Given the significant impact generated by the mark to market of the derivative financial instruments that do not qualify for hedge accounting, the management of Alro considers the Net Adjusted Profit/(Loss) as a relevant indicator for the financial performance of the Company.

 

For further information please contact:

www.alro.ro

Florenta Ghita
Premium Communication
Bucharest
Phone +40 (0) 21 411 01 52
Email florenta.ghita@premiumpr.ro
 

Notes to the Editors:

Alro S.A.

Alro is a subsidiary of Vimetco N.V., a global, vertically-integrated primary and processed aluminium producer. Alro is one of the largest aluminium producer in Central and Eastern Europe measured by volume with an installed production capacity of 265,000 tonnes per year.

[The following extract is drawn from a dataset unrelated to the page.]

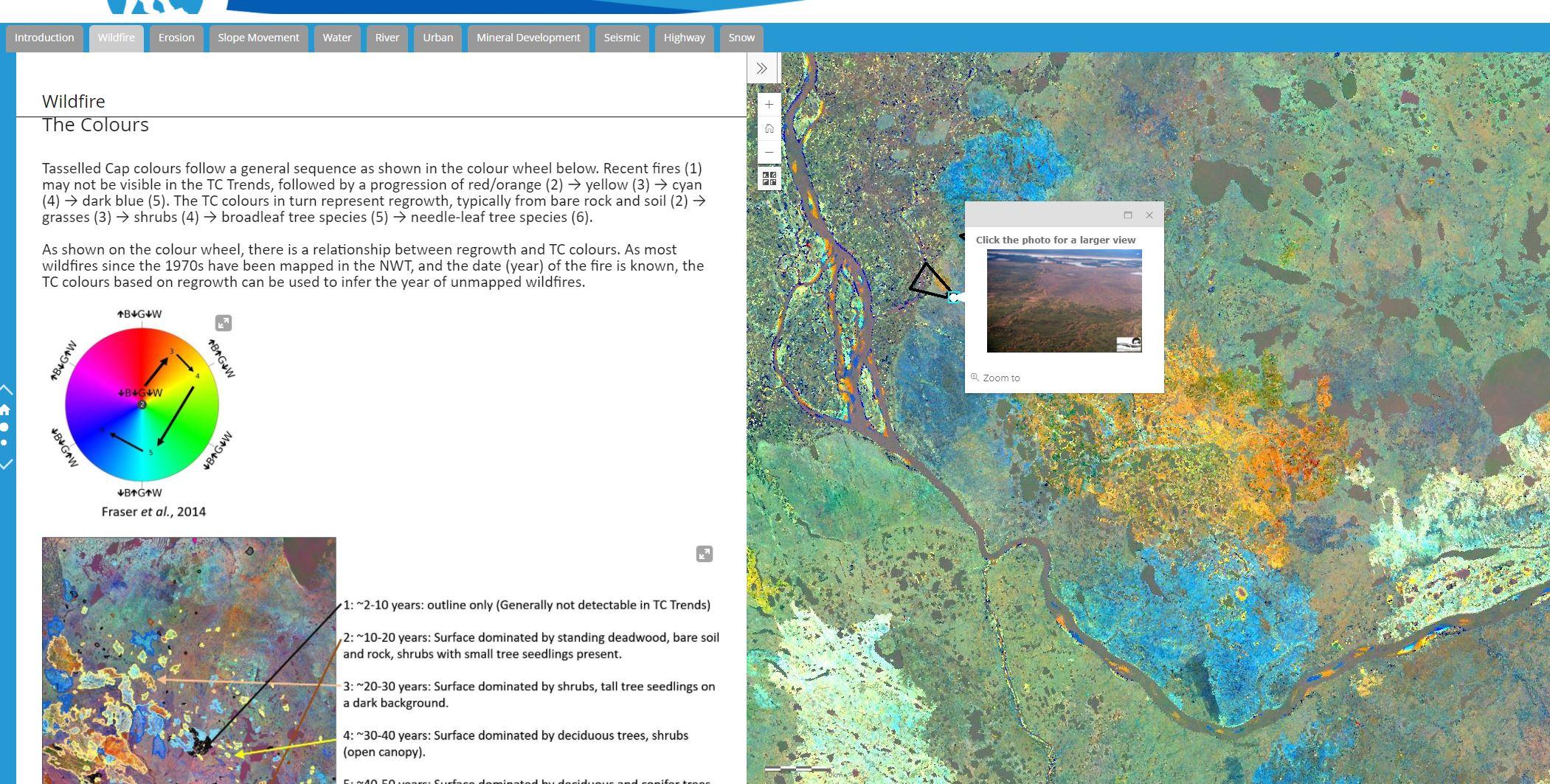Click the colour wheel diagram
This screenshot has height=784, width=1550.
click(x=142, y=404)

The main markets for the aluminium manufactured by Alro are within the European Union (i.e. Hungary, Poland, Greece, Germany and Romania). Alro also exports to the U.S.A and Asia. Alro is ISO 9001 certified for quality management and has NADCAP, as well as EN 9100 certificates for aerospace production organizations. Alro products adhere to the quality standards for primary aluminium on the LME, as well as international standards for flat rolled products.

The contents of the website www.alro.roare not incorporated into, and do not form part of, this announcement.